▶ **Try it**
Exact copies of all the records below should be returned.

+-------+

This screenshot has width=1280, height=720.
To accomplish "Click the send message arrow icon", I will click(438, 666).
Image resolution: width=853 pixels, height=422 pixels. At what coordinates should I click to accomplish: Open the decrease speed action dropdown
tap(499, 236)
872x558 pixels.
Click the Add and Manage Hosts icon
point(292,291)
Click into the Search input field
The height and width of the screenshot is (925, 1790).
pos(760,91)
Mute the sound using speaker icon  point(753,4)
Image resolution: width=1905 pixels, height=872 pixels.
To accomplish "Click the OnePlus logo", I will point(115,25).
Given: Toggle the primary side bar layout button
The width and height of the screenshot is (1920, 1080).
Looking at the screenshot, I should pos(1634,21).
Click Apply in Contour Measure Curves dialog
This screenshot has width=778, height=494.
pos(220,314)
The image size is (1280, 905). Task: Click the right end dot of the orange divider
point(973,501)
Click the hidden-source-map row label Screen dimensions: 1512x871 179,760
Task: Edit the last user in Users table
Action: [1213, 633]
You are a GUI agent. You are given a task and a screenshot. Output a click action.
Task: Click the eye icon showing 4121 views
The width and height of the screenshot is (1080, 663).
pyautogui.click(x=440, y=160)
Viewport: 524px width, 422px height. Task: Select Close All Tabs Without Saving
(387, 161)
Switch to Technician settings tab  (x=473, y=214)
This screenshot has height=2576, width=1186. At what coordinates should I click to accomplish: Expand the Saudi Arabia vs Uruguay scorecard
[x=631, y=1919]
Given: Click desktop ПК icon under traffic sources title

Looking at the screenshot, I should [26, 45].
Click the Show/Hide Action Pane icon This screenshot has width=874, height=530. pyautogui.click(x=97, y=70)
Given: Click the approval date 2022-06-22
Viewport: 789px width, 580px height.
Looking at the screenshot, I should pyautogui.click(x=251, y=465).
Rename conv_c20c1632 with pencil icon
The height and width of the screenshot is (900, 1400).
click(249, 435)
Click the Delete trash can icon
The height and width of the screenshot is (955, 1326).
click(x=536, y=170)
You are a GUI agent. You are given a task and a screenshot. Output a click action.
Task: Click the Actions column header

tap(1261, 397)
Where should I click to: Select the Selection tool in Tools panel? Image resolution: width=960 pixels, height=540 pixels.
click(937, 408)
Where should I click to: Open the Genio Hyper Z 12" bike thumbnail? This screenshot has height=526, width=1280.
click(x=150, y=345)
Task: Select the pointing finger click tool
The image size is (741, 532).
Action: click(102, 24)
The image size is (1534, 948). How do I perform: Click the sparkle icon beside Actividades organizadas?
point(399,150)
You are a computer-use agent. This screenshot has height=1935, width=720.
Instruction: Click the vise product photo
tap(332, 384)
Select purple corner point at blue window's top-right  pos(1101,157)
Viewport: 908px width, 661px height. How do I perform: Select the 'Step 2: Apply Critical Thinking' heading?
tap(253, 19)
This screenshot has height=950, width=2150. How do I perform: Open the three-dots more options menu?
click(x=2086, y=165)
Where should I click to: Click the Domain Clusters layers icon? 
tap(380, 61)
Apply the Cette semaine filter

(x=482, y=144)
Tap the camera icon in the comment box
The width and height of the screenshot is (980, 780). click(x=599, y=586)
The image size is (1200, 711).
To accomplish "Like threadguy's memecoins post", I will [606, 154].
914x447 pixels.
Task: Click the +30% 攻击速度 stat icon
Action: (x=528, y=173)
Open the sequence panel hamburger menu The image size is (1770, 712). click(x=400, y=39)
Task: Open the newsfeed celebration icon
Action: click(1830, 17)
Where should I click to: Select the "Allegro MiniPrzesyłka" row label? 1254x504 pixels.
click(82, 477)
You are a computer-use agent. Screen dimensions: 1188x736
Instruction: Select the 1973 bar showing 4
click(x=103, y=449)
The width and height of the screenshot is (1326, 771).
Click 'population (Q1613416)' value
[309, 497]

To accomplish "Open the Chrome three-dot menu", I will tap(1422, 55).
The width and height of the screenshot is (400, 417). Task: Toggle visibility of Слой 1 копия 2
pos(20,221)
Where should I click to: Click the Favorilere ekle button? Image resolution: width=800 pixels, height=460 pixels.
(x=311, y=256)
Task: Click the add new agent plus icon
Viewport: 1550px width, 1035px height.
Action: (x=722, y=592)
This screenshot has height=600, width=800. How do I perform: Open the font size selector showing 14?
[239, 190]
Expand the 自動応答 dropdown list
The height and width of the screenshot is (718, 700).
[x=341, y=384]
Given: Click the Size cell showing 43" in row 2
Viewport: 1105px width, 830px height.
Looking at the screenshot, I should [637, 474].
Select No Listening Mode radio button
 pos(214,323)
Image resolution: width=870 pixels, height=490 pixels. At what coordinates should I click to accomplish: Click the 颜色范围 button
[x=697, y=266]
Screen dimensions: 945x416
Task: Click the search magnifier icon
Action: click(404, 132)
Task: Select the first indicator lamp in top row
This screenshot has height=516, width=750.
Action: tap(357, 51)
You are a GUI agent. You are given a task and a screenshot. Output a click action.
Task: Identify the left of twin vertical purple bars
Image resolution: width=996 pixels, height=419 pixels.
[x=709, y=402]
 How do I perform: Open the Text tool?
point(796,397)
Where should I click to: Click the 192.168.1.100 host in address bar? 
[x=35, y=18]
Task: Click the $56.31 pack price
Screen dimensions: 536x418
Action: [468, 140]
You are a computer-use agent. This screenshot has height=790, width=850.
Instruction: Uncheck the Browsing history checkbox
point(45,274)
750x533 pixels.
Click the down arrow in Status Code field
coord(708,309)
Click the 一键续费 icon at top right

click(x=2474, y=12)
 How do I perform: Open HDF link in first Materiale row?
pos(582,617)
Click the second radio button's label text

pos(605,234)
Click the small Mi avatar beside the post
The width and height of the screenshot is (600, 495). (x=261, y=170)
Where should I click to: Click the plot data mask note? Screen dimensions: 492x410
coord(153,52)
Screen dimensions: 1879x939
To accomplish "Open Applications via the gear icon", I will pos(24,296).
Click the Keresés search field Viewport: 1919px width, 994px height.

+-------+

▶ **Result below**
This screenshot has width=1280, height=720.
To accomplish "Click the send message arrow icon", I will click(438, 666).
Image resolution: width=853 pixels, height=422 pixels. At what coordinates should I click to accomplish: Open the decrease speed action dropdown
tap(499, 236)
872x558 pixels.
Click the Add and Manage Hosts icon
point(292,291)
Click into the Search input field
The height and width of the screenshot is (925, 1790).
pos(760,91)
Mute the sound using speaker icon  point(753,4)
Image resolution: width=1905 pixels, height=872 pixels.
To accomplish "Click the OnePlus logo", I will point(115,25).
Given: Toggle the primary side bar layout button
The width and height of the screenshot is (1920, 1080).
Looking at the screenshot, I should pos(1634,21).
Click Apply in Contour Measure Curves dialog
This screenshot has width=778, height=494.
pos(220,314)
The image size is (1280, 905). Task: Click the right end dot of the orange divider
point(973,501)
Click the hidden-source-map row label Screen dimensions: 1512x871 179,760
Task: Edit the last user in Users table
Action: [1213, 633]
You are a GUI agent. You are given a task and a screenshot. Output a click action.
Task: Click the eye icon showing 4121 views
The width and height of the screenshot is (1080, 663).
pyautogui.click(x=440, y=160)
Viewport: 524px width, 422px height. Task: Select Close All Tabs Without Saving
(387, 161)
Switch to Technician settings tab  (x=473, y=214)
This screenshot has height=2576, width=1186. At what coordinates should I click to accomplish: Expand the Saudi Arabia vs Uruguay scorecard
[x=631, y=1919]
Given: Click desktop ПК icon under traffic sources title

Looking at the screenshot, I should [26, 45].
Click the Show/Hide Action Pane icon This screenshot has width=874, height=530. pyautogui.click(x=97, y=70)
Given: Click the approval date 2022-06-22
Viewport: 789px width, 580px height.
Looking at the screenshot, I should pyautogui.click(x=251, y=465).
Rename conv_c20c1632 with pencil icon
The height and width of the screenshot is (900, 1400).
click(249, 435)
Click the Delete trash can icon
The height and width of the screenshot is (955, 1326).
click(x=536, y=170)
You are a GUI agent. You are given a task and a screenshot. Output a click action.
Task: Click the Actions column header

tap(1261, 397)
Where should I click to: Select the Selection tool in Tools panel? Image resolution: width=960 pixels, height=540 pixels.
click(937, 408)
Where should I click to: Open the Genio Hyper Z 12" bike thumbnail? This screenshot has height=526, width=1280.
click(x=150, y=345)
Task: Select the pointing finger click tool
The image size is (741, 532).
Action: click(102, 24)
The image size is (1534, 948). How do I perform: Click the sparkle icon beside Actividades organizadas?
point(399,150)
You are a computer-use agent. This screenshot has height=1935, width=720.
Instruction: Click the vise product photo
tap(332, 384)
Select purple corner point at blue window's top-right  pos(1101,157)
Viewport: 908px width, 661px height. How do I perform: Select the 'Step 2: Apply Critical Thinking' heading?
tap(253, 19)
This screenshot has height=950, width=2150. How do I perform: Open the three-dots more options menu?
click(x=2086, y=165)
Where should I click to: Click the Domain Clusters layers icon? 
tap(380, 61)
Apply the Cette semaine filter

(x=482, y=144)
Tap the camera icon in the comment box
The width and height of the screenshot is (980, 780). click(x=599, y=586)
The image size is (1200, 711).
To accomplish "Like threadguy's memecoins post", I will [606, 154].
914x447 pixels.
Task: Click the +30% 攻击速度 stat icon
Action: (x=528, y=173)
Open the sequence panel hamburger menu The image size is (1770, 712). click(x=400, y=39)
Task: Open the newsfeed celebration icon
Action: click(1830, 17)
Where should I click to: Select the "Allegro MiniPrzesyłka" row label? 1254x504 pixels.
click(82, 477)
You are a computer-use agent. Screen dimensions: 1188x736
Instruction: Select the 1973 bar showing 4
click(x=103, y=449)
The width and height of the screenshot is (1326, 771).
Click 'population (Q1613416)' value
[309, 497]

To accomplish "Open the Chrome three-dot menu", I will tap(1422, 55).
The width and height of the screenshot is (400, 417). Task: Toggle visibility of Слой 1 копия 2
pos(20,221)
Where should I click to: Click the Favorilere ekle button? Image resolution: width=800 pixels, height=460 pixels.
(x=311, y=256)
Task: Click the add new agent plus icon
Viewport: 1550px width, 1035px height.
Action: (x=722, y=592)
This screenshot has height=600, width=800. How do I perform: Open the font size selector showing 14?
[239, 190]
Expand the 自動応答 dropdown list
The height and width of the screenshot is (718, 700).
[x=341, y=384]
Given: Click the Size cell showing 43" in row 2
Viewport: 1105px width, 830px height.
Looking at the screenshot, I should [637, 474].
Select No Listening Mode radio button
 pos(214,323)
Image resolution: width=870 pixels, height=490 pixels. At what coordinates should I click to accomplish: Click the 颜色范围 button
[x=697, y=266]
Screen dimensions: 945x416
Task: Click the search magnifier icon
Action: click(404, 132)
Task: Select the first indicator lamp in top row
This screenshot has height=516, width=750.
Action: tap(357, 51)
You are a GUI agent. You are given a task and a screenshot. Output a click action.
Task: Identify the left of twin vertical purple bars
Image resolution: width=996 pixels, height=419 pixels.
[x=709, y=402]
 How do I perform: Open the Text tool?
point(796,397)
Where should I click to: Click the 192.168.1.100 host in address bar? 
[x=35, y=18]
Task: Click the $56.31 pack price
Screen dimensions: 536x418
Action: [468, 140]
You are a computer-use agent. This screenshot has height=790, width=850.
Instruction: Uncheck the Browsing history checkbox
point(45,274)
750x533 pixels.
Click the down arrow in Status Code field
coord(708,309)
Click the 一键续费 icon at top right

click(x=2474, y=12)
 How do I perform: Open HDF link in first Materiale row?
pos(582,617)
Click the second radio button's label text

pos(605,234)
Click the small Mi avatar beside the post
The width and height of the screenshot is (600, 495). (x=261, y=170)
Where should I click to: Click the plot data mask note? Screen dimensions: 492x410
coord(153,52)
Screen dimensions: 1879x939
To accomplish "Open Applications via the gear icon", I will pos(24,296).
Click the Keresés search field Viewport: 1919px width, 994px height.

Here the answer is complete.